* SOAL LATIHAN *
A: Salin tanpa perubahan bagian teks tentang akuntansi forensik yang dimulai dengan kata-kata "Dalam artikel tersebut, disebutkan" dan diakhiri dengan "membutuhkan akuntan forensik?".
B: Menurut teks tentang akuntansi forensik, dari bahasa apa kata "forensik" berasal?

Akuntansi forensik terdiri dari dua kata, yaitu akuntansi dan forensik.

Kata forensik berasal dari bahasa Latin ‘forensis’ yang bermakna mengumpulkan fakta untuk mendukung sebuah argumen, memberikan bukti atau fakta di pengadilan.

Dalam artikel tersebut, disebutkan bahwa akuntan forensik berperan dalam mendeteksi fraud pajak dalam laporan keuangan di Yordania. Akuntansi forensik merupakan  salah satu metode yang paling berhasil dalam membatasi kasus tax evasion yang dilakukan oleh beberapa perusahaan industry di Yordania.

Satu argument yang dikemukakan oleh I Wayan Yeremia Natawibawa adalah bidang perpajakan membutuhkan peran akuntan forensik untuk mengatasi permasalahan yang ada.

Akan lebih baik apabila profesi akuntan forensik berada dalam otoritas perpajakan dan dapat bekerja secara independen untuk mengatasi berbagai permasalahan yang ada di bidang perpajakan.


Lalu bagaimana dengan bisnis, apakah bisnis juga membutuhkan akuntan forensik?

Kalau berbicara apakah bisnis atau perusahaan membutuhkan akuntan forensik atau tidak, maka akan lebih baik melihat data terlebih dahulu. Data yang bersumber dari Association of Certified Fraud Eaminers (ACFE), salah satu organisasi anti fraud non pemerintah menyatakan bahwa pada tahun 2019, perusahaan negara (Badan Usaha Milik Negara – BUMN) menempati posisi kedua sebagai organisasi / lembaga yang paling dirugikan karena fraud yaitu sebesar 31,8 persen.

Dalam hal ini, Perusahaan BUMN berada satu peringkat di bawah organisasi pemerintah sebagai organisasi / lembaga yang paling dirugikan karena fraud. Sedangkan untuk perusahaan swasta, menempati posisi ketiga sebagai organisasi / lembaga yang paling dirugikan karena fraud yaitu sebesar 15,1 persen.

* MATERI YANG DIBERIKAN *

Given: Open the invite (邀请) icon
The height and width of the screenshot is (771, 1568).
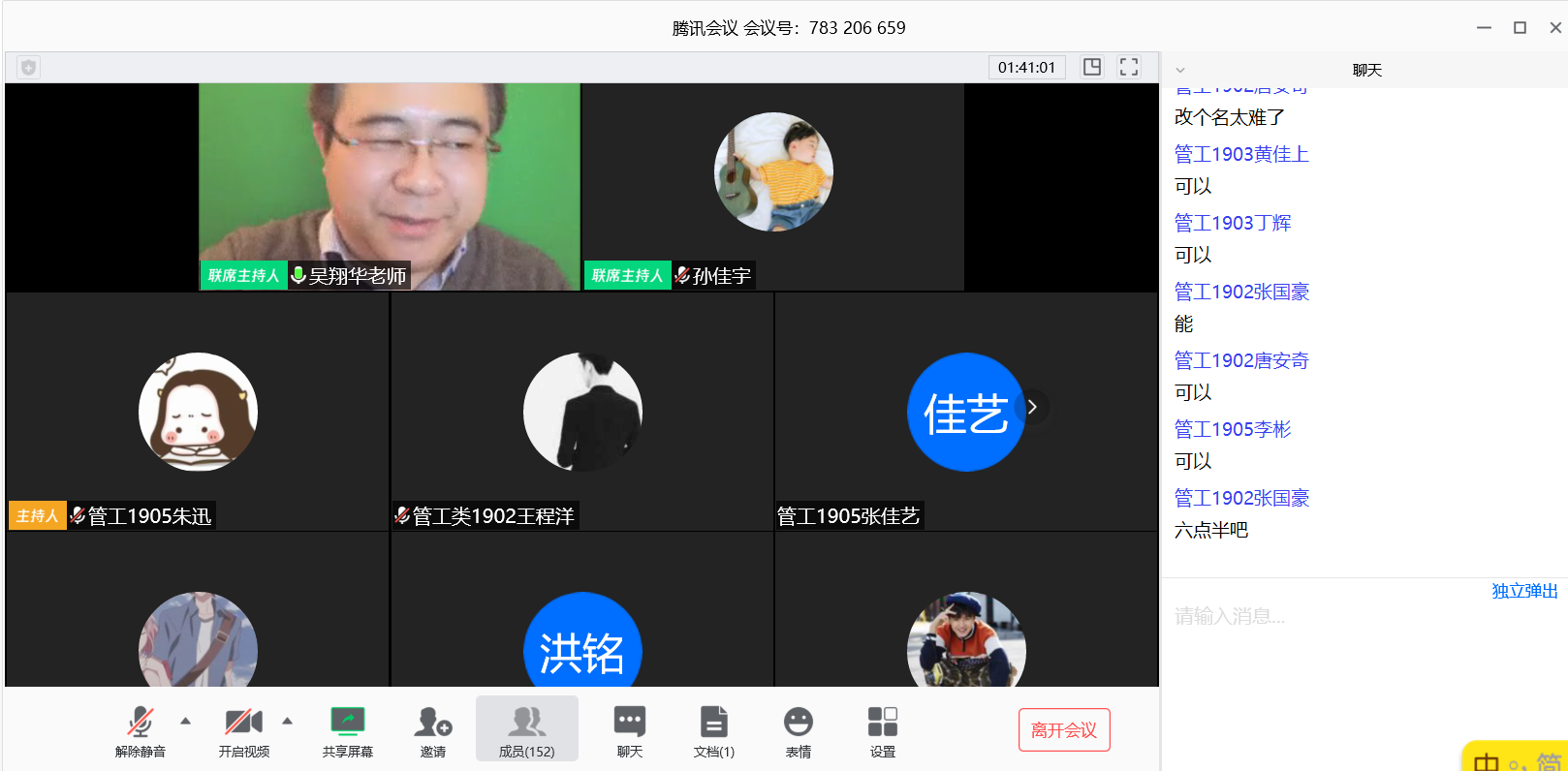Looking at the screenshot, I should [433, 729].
--
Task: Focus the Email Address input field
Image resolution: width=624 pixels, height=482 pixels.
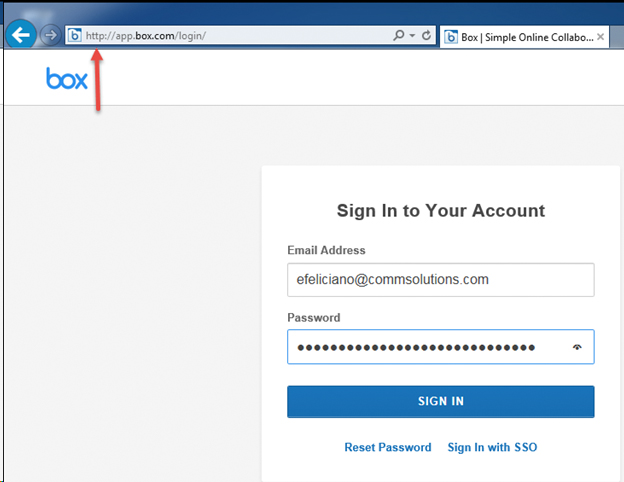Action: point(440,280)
==
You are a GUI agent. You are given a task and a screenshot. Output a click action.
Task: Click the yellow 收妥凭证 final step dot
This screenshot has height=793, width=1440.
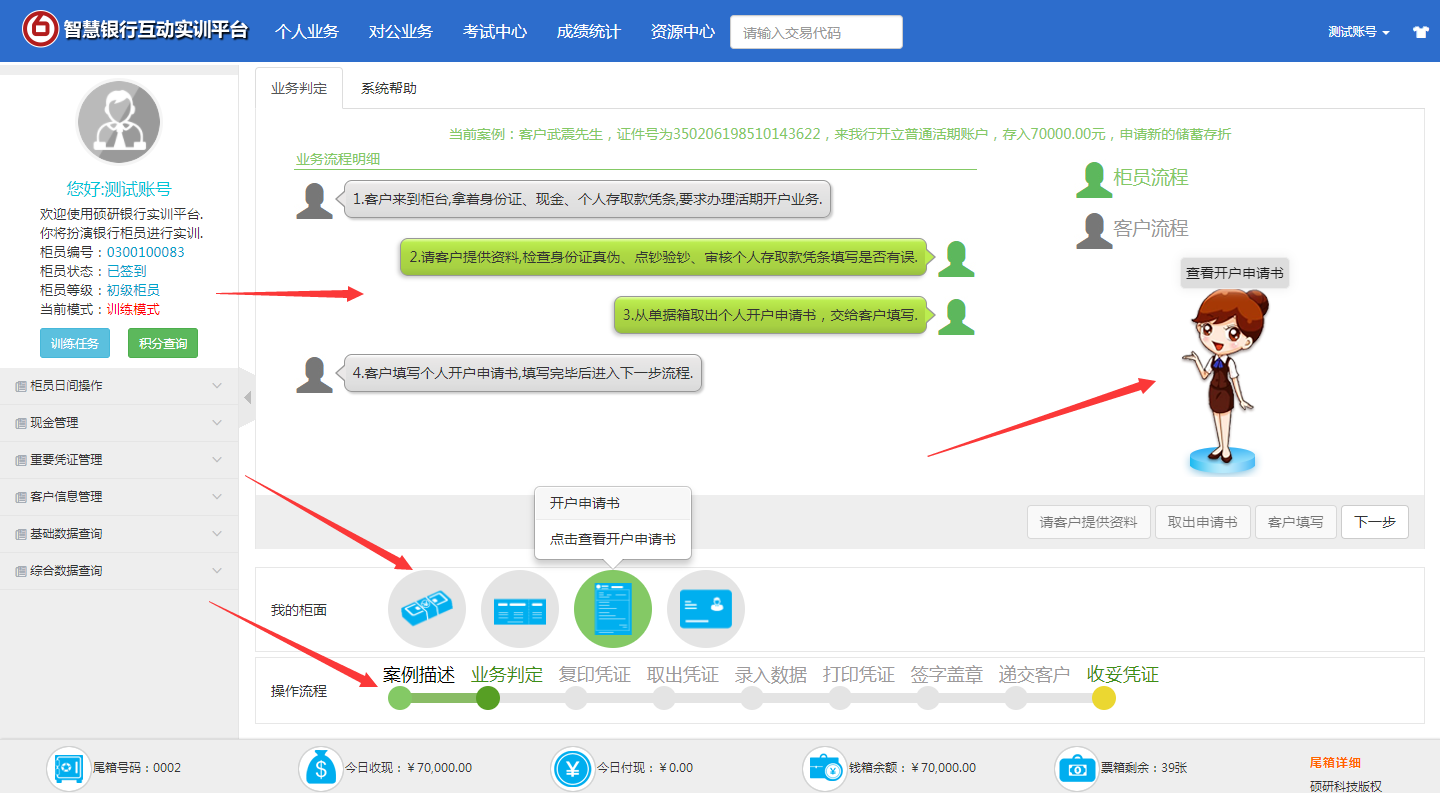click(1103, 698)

* JAWABAN *
A:
Dalam artikel tersebut, disebutkan bahwa akuntan forensik berperan dalam mendeteksi fraud pajak dalam laporan keuangan di Yordania. Akuntansi forensik merupakan  salah satu metode yang paling berhasil dalam membatasi kasus tax evasion yang dilakukan oleh beberapa perusahaan industry di Yordania.

Satu argument yang dikemukakan oleh I Wayan Yeremia Natawibawa adalah bidang perpajakan membutuhkan peran akuntan forensik untuk mengatasi permasalahan yang ada.

Akan lebih baik apabila profesi akuntan forensik berada dalam otoritas perpajakan dan dapat bekerja secara independen untuk mengatasi berbagai permasalahan yang ada di bidang perpajakan.


Lalu bagaimana dengan bisnis, apakah bisnis juga membutuhkan akuntan forensik?

B: Dari bahasa Latin, yaitu kata ‘forensis’.